PROVIDED RECORDS>

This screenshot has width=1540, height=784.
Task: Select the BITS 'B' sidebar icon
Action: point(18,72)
---
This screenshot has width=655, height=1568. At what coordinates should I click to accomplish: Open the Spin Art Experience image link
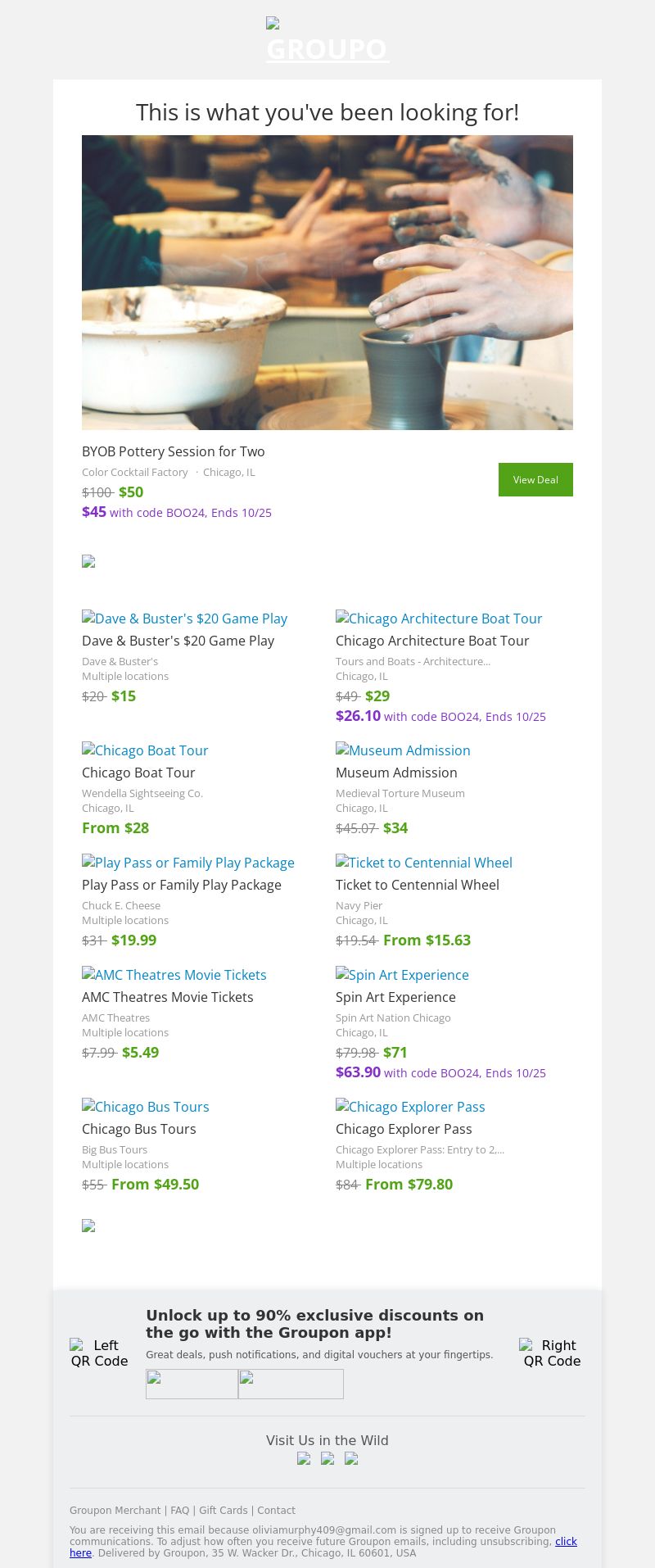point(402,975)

EXERCISE BRIEF> In everything from "This screenshot has width=655, height=1568." down to "point(402,975)", change "image link" to "caption link" and keep all else as it is. Give back only those lines, with the pictures left out.

FULL ANSWER>
This screenshot has width=655, height=1568. At what coordinates should I click to accomplish: Open the Spin Art Experience caption link
point(402,975)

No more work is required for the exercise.